Vous aurez compris que je ne suis pas fan de la technique et, heureuse coïncidence, pour la pêche que je vous propose de tester, le matériel requis est très simple et les sensations fortes garanties sans électronique embarquée.
Une canne de puissance H, disons 30-80g, un moulinet garni d’une tresse de 20 à 25 centièmes, une pointe en nylon ou fluorocarbone de 70 centièmes, un leurre souple armé suffiront amplement.
En fait, les ustensiles les plus indispensables sont une paire de lunettes polarisantes et une casquette à large visière.
Car il s’agit ici de pêcher le silure à vue.
La technique de pêche en soi est très simple, mais les conditions requises pour la pratiquer avec succès ne se rencontrent en général que durant quelques semaines au printemps. Car bien évidemment qui dit pêche à vue dit « eau claire » et « poissons peu profonds ».
En pratique, il s’agit de profiter du moment dans l’année où les gros carnassiers sont attirés dans très peu d’eau par le raffut créé par les poissons blancs qui frayent.
Le signal déclencheur de ces pêches inoubliables, ce sont les cohortes de brèmes qui se regroupent sur les rives et se poursuivent inlassablement dans leur ballet reproductif. C’est tout sauf discret, ça brasse l’eau, ça éclabousse, et le taux d’hormones élevé fait perdre toute prudence à ces animaux tendus vers l’unique objectif du renouvellement de l’espèce.
Si vous assistez à ce spectacle, vous constaterez que l’eau a atteint au moins la température de 17°C, que le niveau du lac est probablement haut à très haut (le support de ponte favori, ce sont les herbes de bordures immergées). Vous observerez que les brèmes ne sont pas seules à faire le spectacle : des quantités de gardons sont également présents, au comportement tout aussi déjanté.
De temps à autre, des remous puissants accompagnés d’éclaboussures prolongées vous donnent l’impression que quelqu’un est en train de se noyer et se débat contre la rive. Pas de panique, ce n’est pas un baigneur en difficulté, juste des carpes qui participent également à la frénésie reproductive, plusieurs poissons de 5, 10 ou 15kg dont les dos émergent et qui se poursuivent et brassent vigoureusement l’eau dans les herbes ou les branches.
Pêcheur mon ami, si tu es le témoin de ces moments orgiaques et que la visibilité est suffisante alors il est hautement probable qu’avec un peu d’attention, suffisamment de discrétion et une bonne paire de lunettes polarisantes, tu pourras identifier, posé au fond, une silhouette noire immobile, ou plus fréquemment, un poisson aux mouvement souples, en maraude tranquille le long de la bordure.
Quelquefois quand les conditions sont bonnes, les silures seront visibles comme le nez au milieu de la figure, taches noires mobiles sur une plage de sable clair, ou posés, immobiles, sur un tapis d’herbe verte submergée par les hautes eaux.
Mais on sera au printemps en Corrèze, souvent il pleuvra, il y aura du vent, la luminosité sera mauvaise, et alors le succès dépendra essentiellement de la capacité à plonger sont regard sous la surface, à identifier « un truc pas normal », un tronc « bizarre », une tache sombre en limite de visibilité, bref, quelque chose « différent du reste ». Dans ces conditions de visibilité un peu limite, la règle est que si vous avez l’impression qu’il y a « quelques chose » sans en être sûr, pêchez comme s’il s’agissait d’un silure et surtout ne vous approchez pas jusqu’à constater que c’en était bien un…mais que vous l’avez effrayé !

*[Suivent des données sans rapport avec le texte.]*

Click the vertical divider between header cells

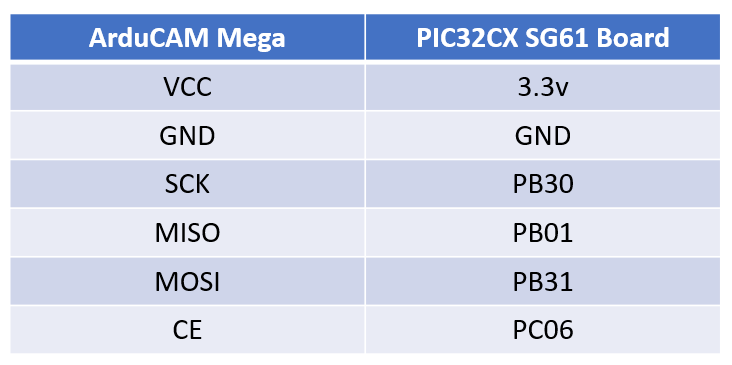coord(365,37)
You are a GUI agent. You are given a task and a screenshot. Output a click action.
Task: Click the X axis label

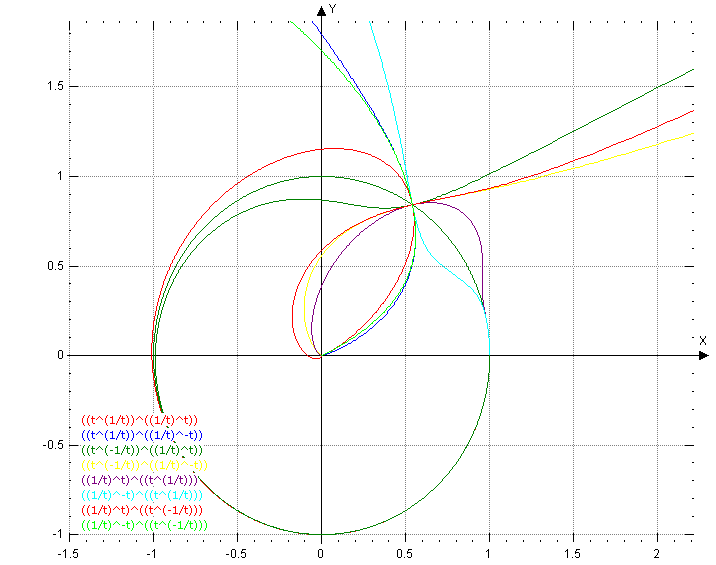click(703, 341)
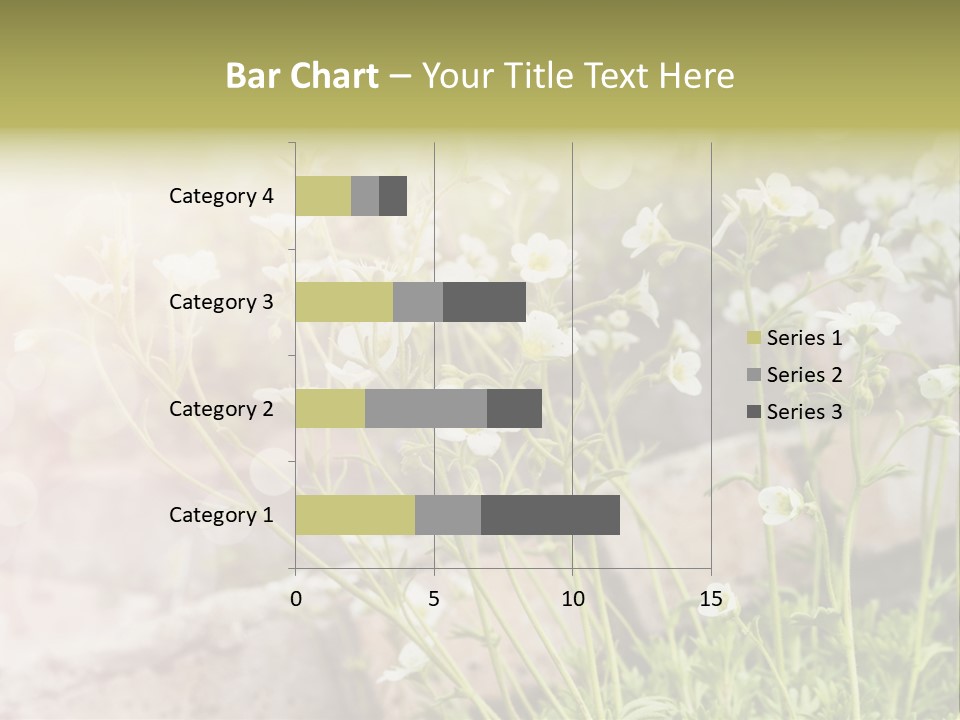Viewport: 960px width, 720px height.
Task: Select the Category 3 axis label
Action: 221,302
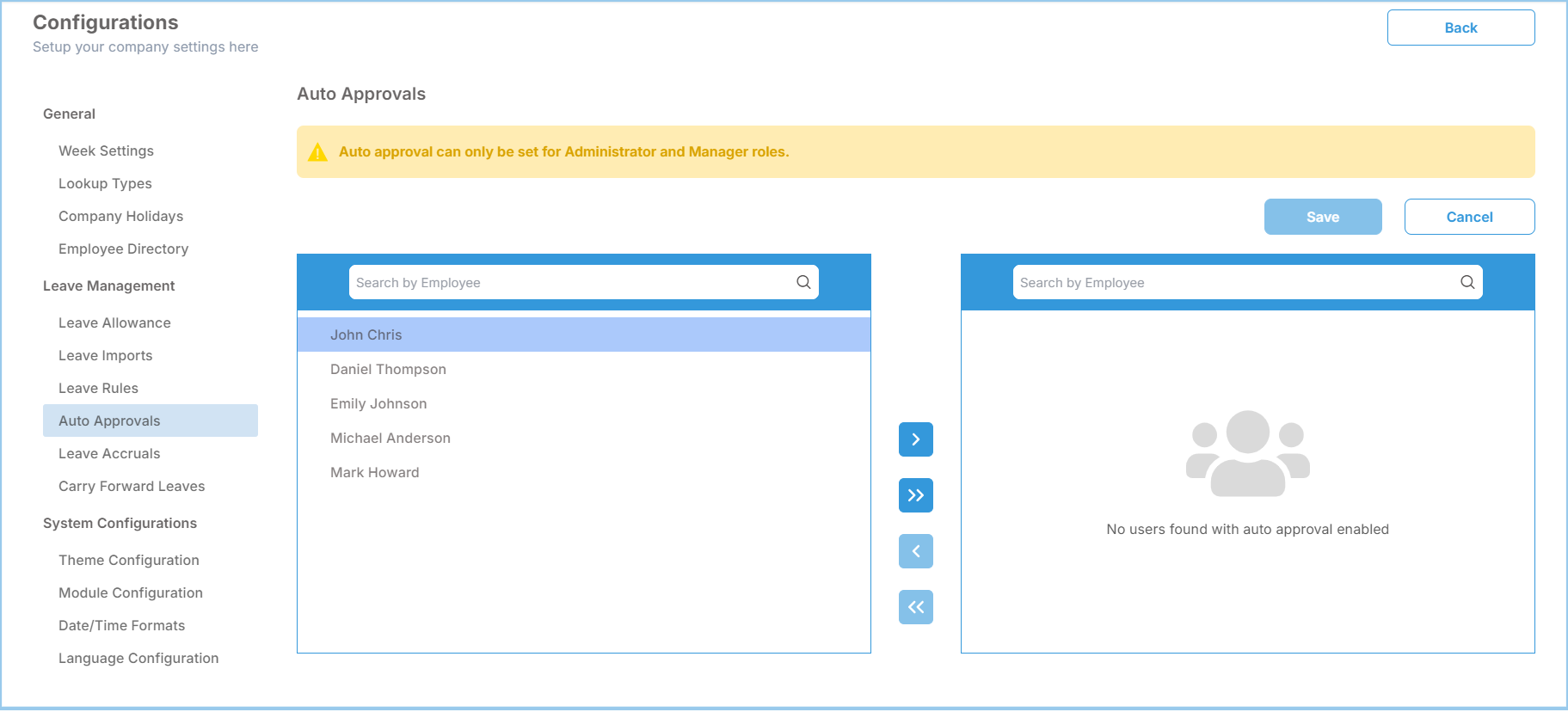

Zone favorable à la reproduction des poissons blancs

Carpes en période de fraye

Carpes en action – attention ça brasse !
Les maîtres-mots d’une pêche réussie dans ces conditions sont discrétion, rapidité et précision.
Une fois le poisson repéré, reste à lui présenter proprement un leurre qui le fera réagir correctement.
Que le silure réagisse quand il percevra le leurre, c’est certain.
Dans ces conditions de pêches de bordure je n’ai jamais été confronté à des poissons indifférents.
Et selon la façon de pêcher, il y a peu entre l’attaque et la fuite éperdue.
Il faut une stimulation très puissante pour inciter les silures à s’exposer à des conditions de luminosité qui ne leur conviennent pas. Une grande quantité de poissons blancs de bonne taille à l’esprit absorbé par la fraye en est une. Mais si le silure décide de s’exposer ainsi, il est dans ces conditions particulièrement méfiant, craintif et prompt à rejoindre rapidement les profondeurs à la moindre alerte.
Un bateau qui s’approche doucement et sans autre bruit que le moteur électrique ne l’effraye pas, et vous pouvez approcher un poisson à 3m sans difficulté en respectant trois règles simples : les chocs contre la coque sont proscrits, de même que l’ombre portée du bateau sur le poisson et les variations brusques du régime moteur.
Si le poisson est immobile, vous avez le temps de préparer votre lancer. Prenez ce temps en considérant que tout lancer qui ne se solde pas par une attaque est un risque de mise en fuite de votre cible.
S’il est mobile, il vous faudra faire vite pour présenter votre leurre. Pour peu que les conditions de visibilité soient réduites, il est fréquent de ne disposer que d’une fenêtre de tir de quelques petites secondes avant que le silure ne disparaisse. La rapidité d’action est alors primordiale ; c’est pourquoi il vous faudra rester à la proue de votre bateau, canne et leurre en main « prêt à faire feu ». Si vous avez pêché la truite en nymphe à l’arbalète, et bien vous serez ici dans les mêmes conditions, pour peu qu’on puisse comparer un grub de 20cm à une pheasant tail.
Reste à faire mordre l’animal.
L’action type est la suivante : vous avez trouvé une bordure sur laquelle des poissons blancs se sont regroupés pour frayer. Debout dans votre bateau, lunettes polarisantes sur le nez, canne et leurre en main, vous déplacez lentement et sans bruit le long de la bordure de sorte qu’à 3m du bateau vous soyez en limite de visibilité du fond.
Souvent vous constaterez que plusieurs silures sont présents sur la zone, apparaissent et disparaissent en limite de visibilité.
Lorsqu’un silure est à proximité du bateau, disons à 5m de distance, vous déposez délicatement votre leurre à la surface par un balancé sous la canne et le laissez couler un mètre ou deux au-delà du poisson puis le faites passer tranquillement au-dessus de sa tête, sans animation brusque. Si tout se passe bien, le silure va le happer violemment.
Prenez soin alors de reculer plus au large pour combattre le poisson sans casser le coup.

Silure pris à vue
Les secteurs favorables sur le lac de Marcillac :


La période :
Le silure à vue c’est comme pour les champignons : il faut être au bon endroit au bon moment.
En 2024 par exemple, les gros poissons étaient présents sur les bordures du 10 au 30 mai, jusqu’à mi-juin ils restaient visibles dans les arbres immergés.